I didn’t want to use jQuery in this project. It’s all vanilla JavaScript. I’ve tested in Chrome, Safari and Edge and it works fine. The JavaScript is very simple in this case. There’s no point loading a huge library like jQuery if the only part of it I’d use are query selectors. You can do that directly in Javascript with document.getElementById and document.querySelector.

I also used the excellent CodeKit which is setup to check my JavaScript syntax for errors with JSHint, minify the output, and also compress, run Bless and AutoPrefixer, and compile my Stylus stylesheets to CSS.

Keeping it simple is key, and something I must remember for my other projects!

Things I learnt while making Presentation Timer

There are no productivity tricks or magic shortcuts to getting a project completed. You just have to sit down and put the hours into the work. Even getting a little bit done every day keeps building momentum and gets you to the finishing point.
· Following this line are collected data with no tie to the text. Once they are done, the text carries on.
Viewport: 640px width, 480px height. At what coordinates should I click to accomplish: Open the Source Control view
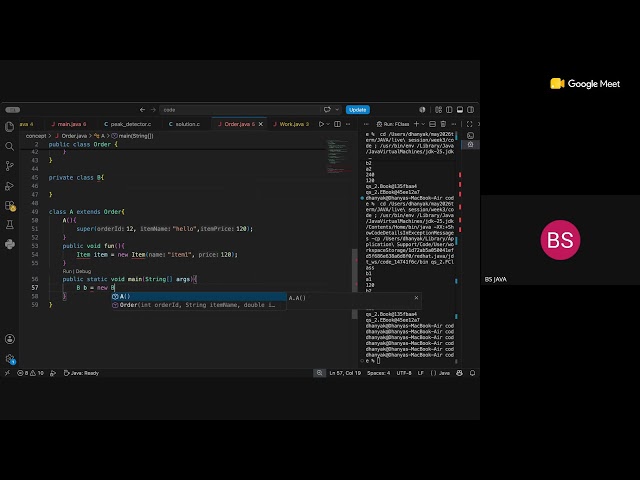click(9, 166)
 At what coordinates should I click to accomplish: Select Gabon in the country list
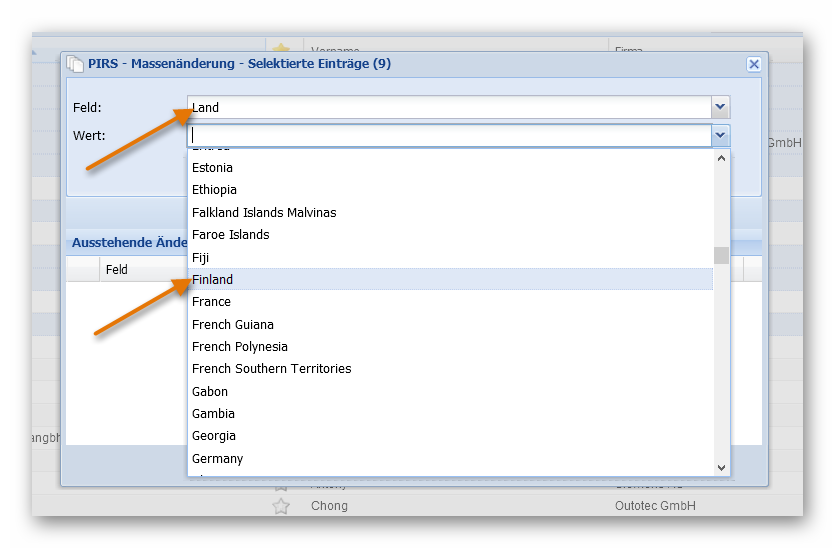210,392
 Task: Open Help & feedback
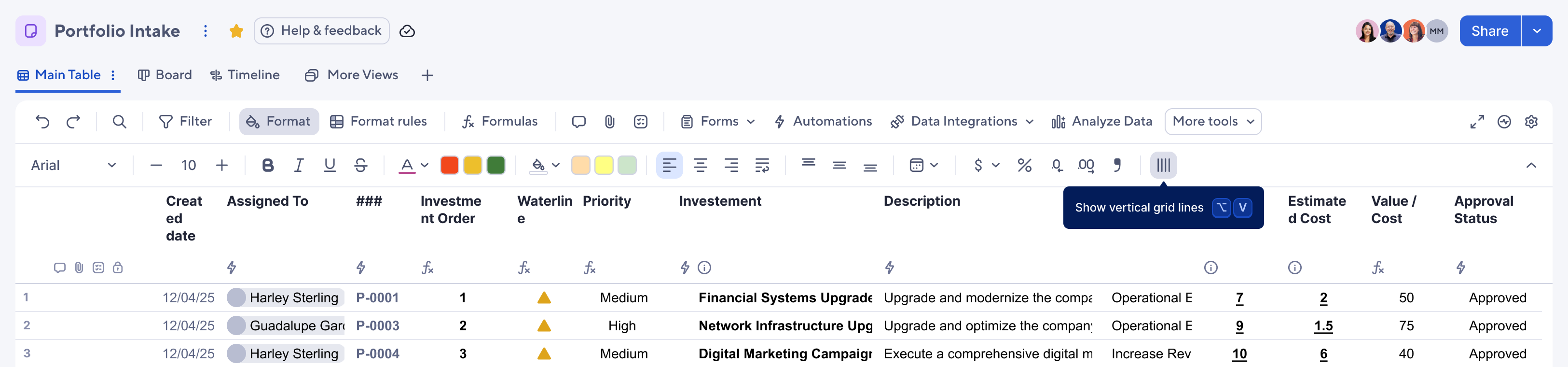tap(321, 31)
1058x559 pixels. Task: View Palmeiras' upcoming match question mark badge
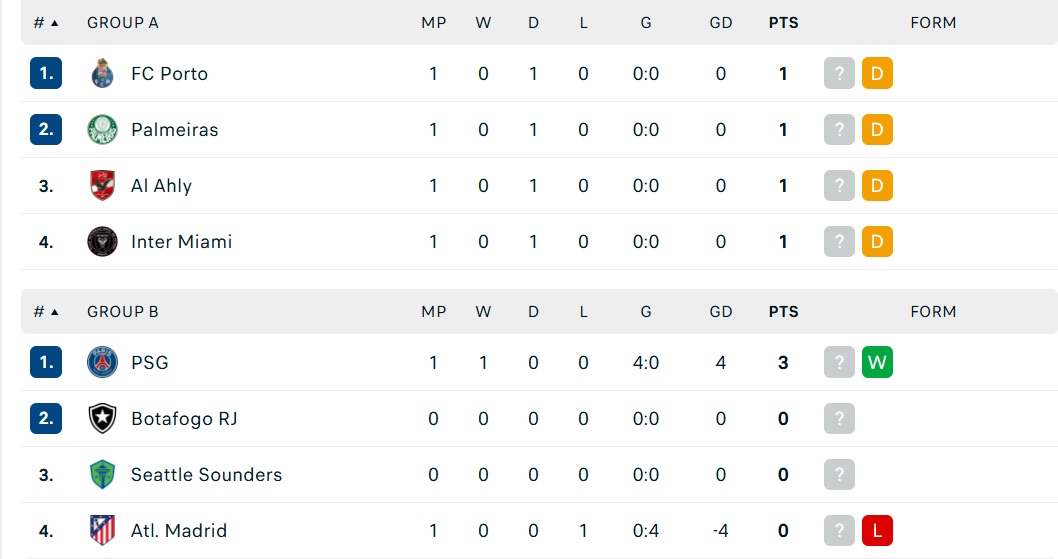tap(839, 130)
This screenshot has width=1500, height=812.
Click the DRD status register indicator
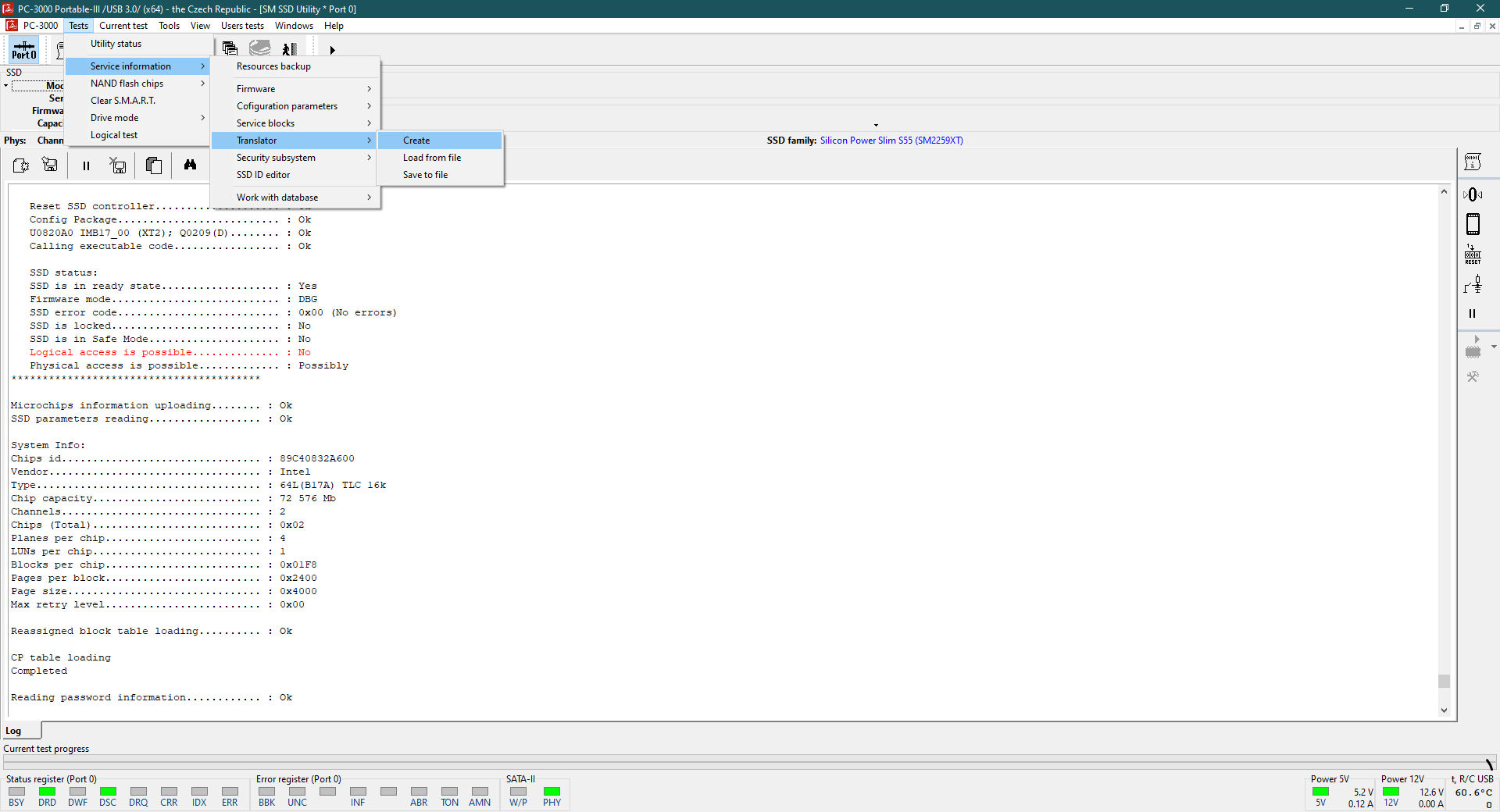coord(47,792)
At some point you have to call it done. I could literally go on forever making tweaks, improvements, changes, some of which would be nice, others probably wouldn’t make a difference. But that means it’d never ship. That’s a habit I’m trying to build on in my 12-projects-in-12-months quest this year, so my ethos is very much: plan it, build it, ship it, iterate and improve it — but keep it simple.

There are, I’m sure, bugs. But there is nothing that stops it working completely. As I use the software myself and find bugs, I can fix them while I go. No software is without bugs!
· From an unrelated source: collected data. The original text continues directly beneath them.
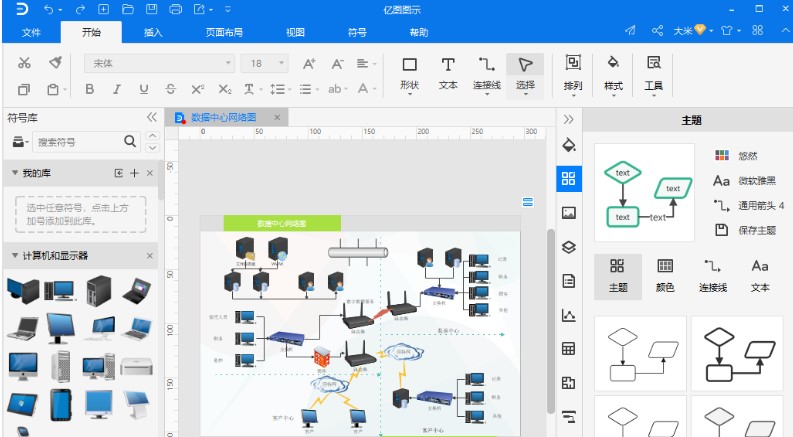Toggle italic text formatting

(x=116, y=88)
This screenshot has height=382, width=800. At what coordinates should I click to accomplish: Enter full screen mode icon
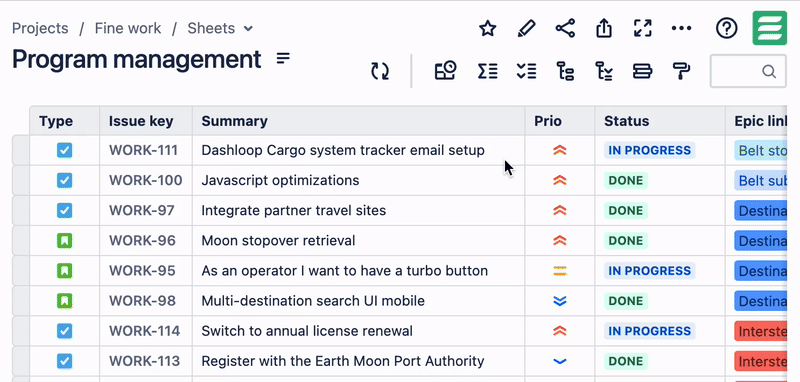[642, 28]
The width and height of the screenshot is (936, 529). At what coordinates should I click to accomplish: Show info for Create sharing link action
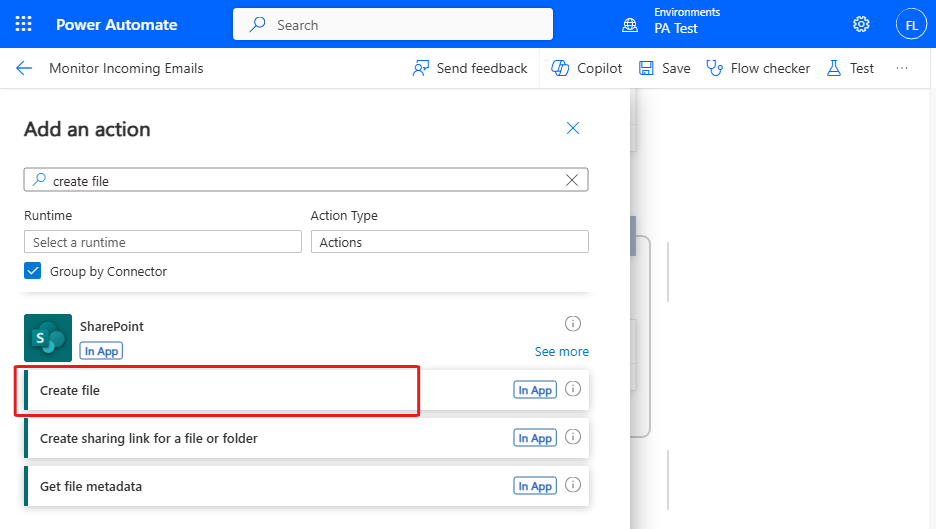[x=573, y=437]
It’s not fun to sit down and work. I love programming. I could happily loose hours and hours of my life just sat in-front of my laptop writing code. But getting that last 10% done so I can ship a finished version of the project is always a chore. It’s boring. It’s not fun. It’s work. I never want to do it. But the only way to get my projects shipped is to just sit down and do the work. It’s focusing on my longer-term goal of successfully shipping 12 projects this year, instead of my short-term impulse seeking desire to watch TV, listen to podcasts, and nap all afternoon instead.
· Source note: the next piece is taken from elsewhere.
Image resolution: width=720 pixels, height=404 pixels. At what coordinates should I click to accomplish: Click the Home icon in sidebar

What’s bad about this side project?

It has no source of revenue! Pure and simple, this won’t make money. It doesn’t really matter as my focus at the moment is just on building the habit of shipping and getting stuff done, but it’s something I will address later in the year. I’d love for my software to sustain my lifestyle.

Is it finished yet? Or is there more to do?

No, it’s not finished. Nothing is ever finished, just abandoned at some point!

For example, I’d really like to add some kind of on-boarding or tutorial system like you see when you first play a game. To change the time you click on the number, and type. It’s really simple to use, but it’s not obvious. I’d like to make it easier for new people to understand this when they first see the software.

I want to add a kind of pop-up message to the numbers when you first visit the website that points this out, so new users see this time saving technique instantly. But I’m shipping it without that as that is a few days work, and I want this to be up and running.

It’s something I might come back to before the end of the month, but I have one other priority that is going to be my main focus for the next few weeks.

Marketing… I need people to use it!

There are two other parts to the 12-projects-in-12-months challenge that I want to learn from and grow: improving my marketing and writing skills.

Now I’ve shipped a working version of Presentation Timer, I really want people to get on and start using it rather than immediately spending my time updating it and adding new features. I want to learn from people’s experiences, and add things that they’d use.

Right now… I’m not quite sure what to do. I want people to use it, but I don’t want to start spamming everywhere with the URL. Any suggestions are welcome. I’ve got two weeks left of this month and I intend to spend most of them learning how to market a website effectively, to put those ideas into practice, and to build a check list I can use again and again with my other projects.

I read about how Jack Canfield initially marketed Chicken Soup for the Soul once, which went on to make him bazillions of dollars. He’d try five different marketing techniques per day. I’m going to do something similar for this project; not five per day, but at least one.

Give it a try, and let me know what you think.